Nichi-Iko Pharmaceutical Co., Ltd. Announces Results Of Tender Offer To Purchase All Of The Outstanding Shares Of Common Stock Of Sagent Pharmaceuticals, Inc.

Nichi-Iko Pharmaceutical Co., Ltd. Announces Results Of Tender Offer To Purchase All Of The Outstanding Shares Of Common Stock Of Sagent Pharmaceuticals, Inc.

Nichi-Iko Pharmaceutical Co., Ltd. (TSE:4541) (“Nichi-Iko” or “Parent”) today announced the results of its tender offer to purchase all of the outstanding shares of common stock of Sagent Pharmaceuticals, Inc. (“Sagent”) (NASDAQ:SGNT) at $21.75 per share, net to the holder in cash, without interest, less any applicable withholding taxes. The tender offer was effected by Nichi-Iko’s wholly-owned subsidiary, Shepard Vision, Inc. (the “Purchaser”).

The depositary for the tender offer has advised Nichi-Iko and Sagent that, as of the expiration of the tender offer at one minute following 11:59 p.m. (12:00 a.m.), New York City time, on August 26, 2016, a total of 28,229,440 shares of Sagent common stock had been validly tendered and not withdrawn, representing approximately 85.6 percent of Sagent’s outstanding shares of common stock. In addition, the depositary advised that Notices of Guaranteed Delivery have been delivered with respect to 589,169 additional shares of common stock, representing approximately 1.8 percent of Sagent’s outstanding shares of common stock. All shares of common stock that were validly tendered and not validly withdrawn during the offer period have been accepted for payment.
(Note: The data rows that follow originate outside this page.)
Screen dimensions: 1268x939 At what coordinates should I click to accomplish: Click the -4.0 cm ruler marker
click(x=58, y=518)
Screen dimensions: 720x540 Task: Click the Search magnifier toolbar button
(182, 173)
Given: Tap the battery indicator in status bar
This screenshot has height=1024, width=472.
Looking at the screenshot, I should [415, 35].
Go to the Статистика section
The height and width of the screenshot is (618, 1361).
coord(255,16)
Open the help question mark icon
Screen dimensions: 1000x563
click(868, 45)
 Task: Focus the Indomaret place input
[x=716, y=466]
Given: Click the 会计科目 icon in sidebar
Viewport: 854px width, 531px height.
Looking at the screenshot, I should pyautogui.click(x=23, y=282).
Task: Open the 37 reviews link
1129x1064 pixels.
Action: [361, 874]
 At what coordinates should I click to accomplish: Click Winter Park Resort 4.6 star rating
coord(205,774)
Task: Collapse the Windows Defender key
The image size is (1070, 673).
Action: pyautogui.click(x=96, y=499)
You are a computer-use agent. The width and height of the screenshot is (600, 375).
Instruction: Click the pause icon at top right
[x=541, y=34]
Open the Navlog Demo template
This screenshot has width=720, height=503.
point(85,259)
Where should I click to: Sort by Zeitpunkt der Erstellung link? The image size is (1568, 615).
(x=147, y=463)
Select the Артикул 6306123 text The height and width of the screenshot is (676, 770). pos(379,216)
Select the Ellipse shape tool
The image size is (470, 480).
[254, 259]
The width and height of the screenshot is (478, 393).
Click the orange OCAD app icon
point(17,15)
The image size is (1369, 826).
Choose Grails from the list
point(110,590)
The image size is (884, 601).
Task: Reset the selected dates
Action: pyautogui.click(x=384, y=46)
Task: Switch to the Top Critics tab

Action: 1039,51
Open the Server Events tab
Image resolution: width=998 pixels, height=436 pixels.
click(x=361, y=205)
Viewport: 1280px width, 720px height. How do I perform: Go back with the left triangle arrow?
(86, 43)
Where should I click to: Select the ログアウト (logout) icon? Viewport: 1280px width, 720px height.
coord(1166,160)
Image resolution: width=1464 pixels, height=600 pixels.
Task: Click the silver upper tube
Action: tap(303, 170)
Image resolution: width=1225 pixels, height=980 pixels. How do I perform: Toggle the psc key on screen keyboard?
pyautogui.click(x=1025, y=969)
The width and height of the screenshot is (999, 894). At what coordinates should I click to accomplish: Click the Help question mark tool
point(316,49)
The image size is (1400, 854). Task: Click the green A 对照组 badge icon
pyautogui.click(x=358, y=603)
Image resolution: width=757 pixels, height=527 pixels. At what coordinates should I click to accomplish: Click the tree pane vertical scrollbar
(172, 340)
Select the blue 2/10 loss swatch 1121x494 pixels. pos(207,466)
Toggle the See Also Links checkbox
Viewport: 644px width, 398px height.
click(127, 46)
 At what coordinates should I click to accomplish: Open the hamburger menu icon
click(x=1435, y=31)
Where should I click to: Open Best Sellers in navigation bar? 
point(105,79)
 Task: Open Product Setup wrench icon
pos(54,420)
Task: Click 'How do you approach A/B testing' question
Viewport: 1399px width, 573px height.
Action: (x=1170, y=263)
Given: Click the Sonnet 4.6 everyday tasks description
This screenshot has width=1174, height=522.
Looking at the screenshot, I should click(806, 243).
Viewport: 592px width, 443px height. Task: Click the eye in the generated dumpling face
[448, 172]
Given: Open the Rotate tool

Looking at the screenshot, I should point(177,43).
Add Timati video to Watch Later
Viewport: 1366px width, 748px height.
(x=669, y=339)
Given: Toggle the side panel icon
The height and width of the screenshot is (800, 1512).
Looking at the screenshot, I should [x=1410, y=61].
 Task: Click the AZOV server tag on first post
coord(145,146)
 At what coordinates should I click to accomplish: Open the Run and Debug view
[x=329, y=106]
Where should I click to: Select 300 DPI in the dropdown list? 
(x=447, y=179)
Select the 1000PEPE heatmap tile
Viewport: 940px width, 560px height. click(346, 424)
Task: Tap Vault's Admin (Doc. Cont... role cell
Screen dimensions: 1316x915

All conditions to the tender offer have now been satisfied and Nichi-Iko, through Purchaser, intends to complete its acquisition of Sagent as soon as practicable through a merger under Section 251(h) of the General Corporation Law of the State of Delaware (“DGCL”). In connection with the merger, each share of common stock of Sagent not tendered in the tender offer (other than shares of common stock held by Sagent, Nichi-Iko or Purchaser or any of their respective subsidiaries and other than shares of common stock held by Sagent stockholders who are entitled and have properly demanded appraisal in connection with the merger under Section 262 of the DGCL) will be converted into the right to receive $21.75 per share, net to the holder in cash, without interest, less any applicable withholding taxes, the same price per share paid in the tender offer.